Brief
Count the lines in the items below that contain the string "height", treating uppercase and lowercase as different. Reply with the number alone.

Records provided
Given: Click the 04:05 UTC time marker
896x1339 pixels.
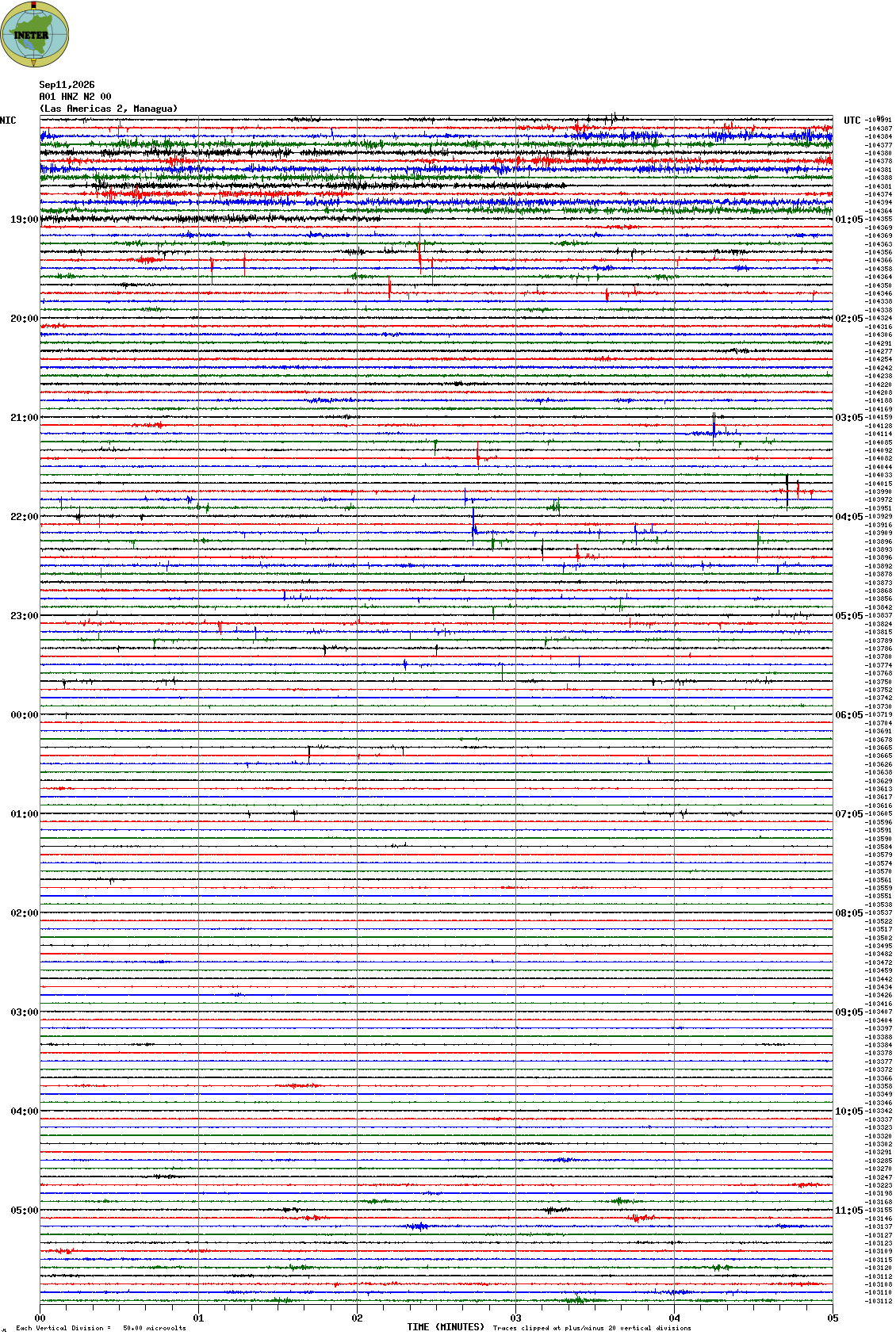Looking at the screenshot, I should (x=849, y=517).
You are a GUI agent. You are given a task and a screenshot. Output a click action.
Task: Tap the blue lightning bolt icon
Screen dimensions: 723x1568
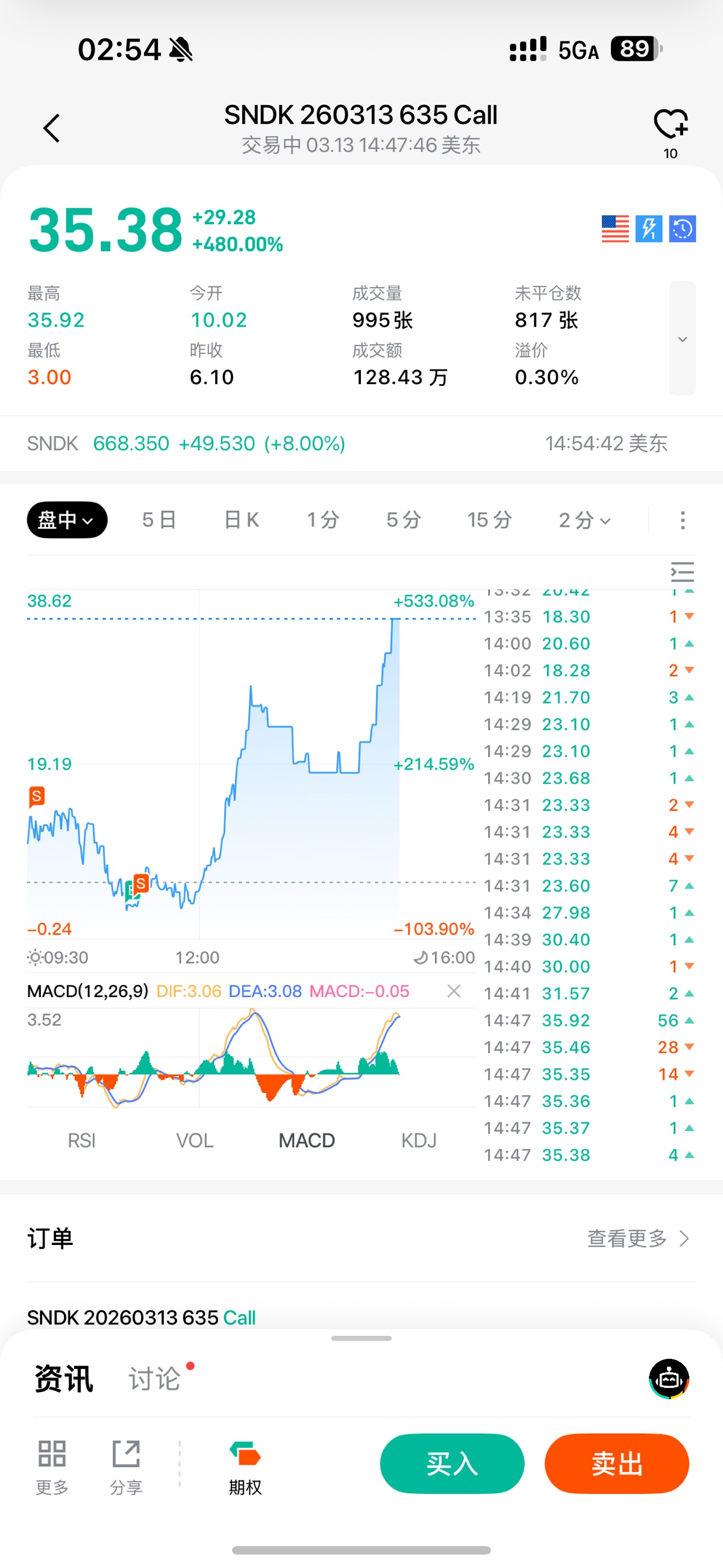pos(649,229)
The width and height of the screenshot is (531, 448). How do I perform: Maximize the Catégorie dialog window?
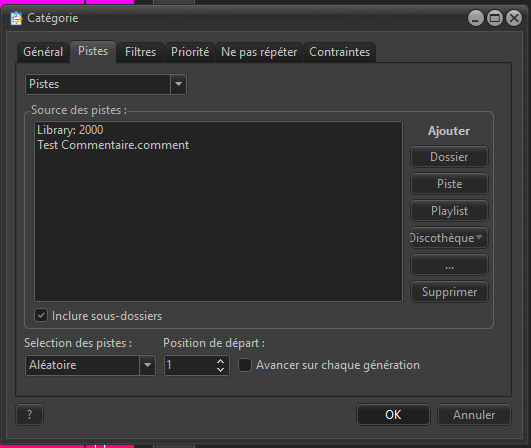click(x=495, y=18)
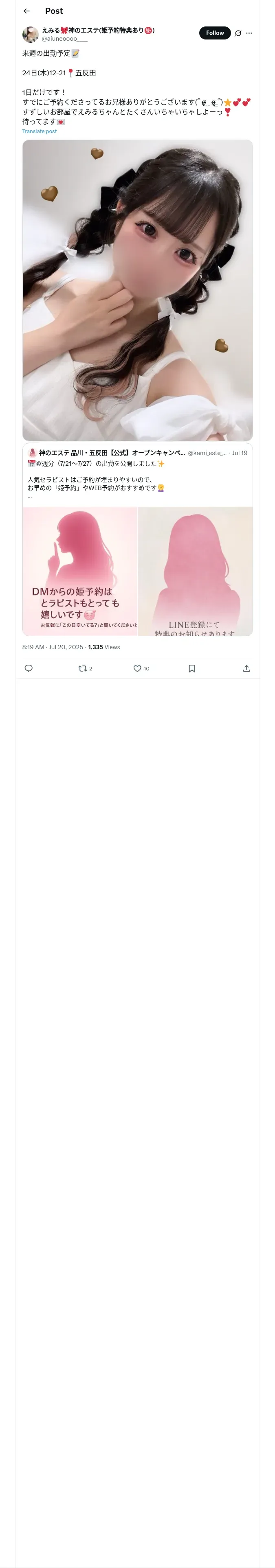Click the Jul 19 date on quoted post
The image size is (275, 1568).
pos(240,453)
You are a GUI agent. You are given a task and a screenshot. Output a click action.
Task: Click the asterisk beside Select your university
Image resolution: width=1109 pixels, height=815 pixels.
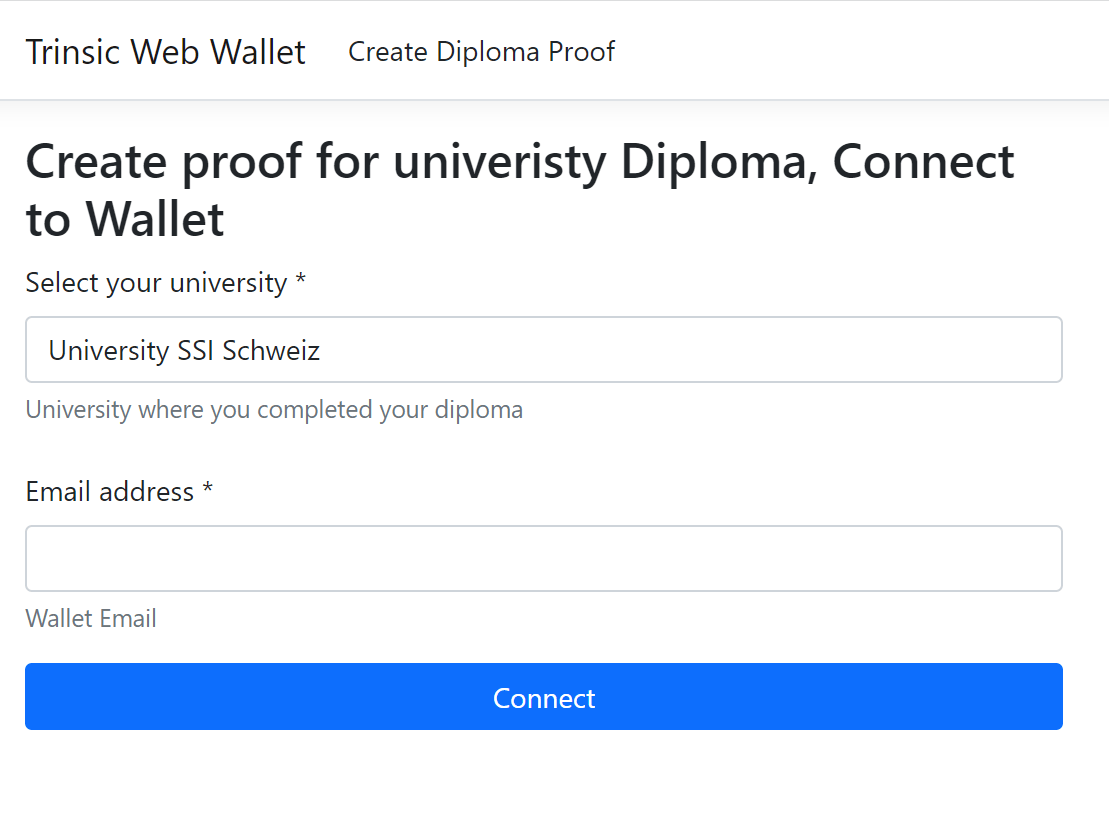300,282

Written solution
2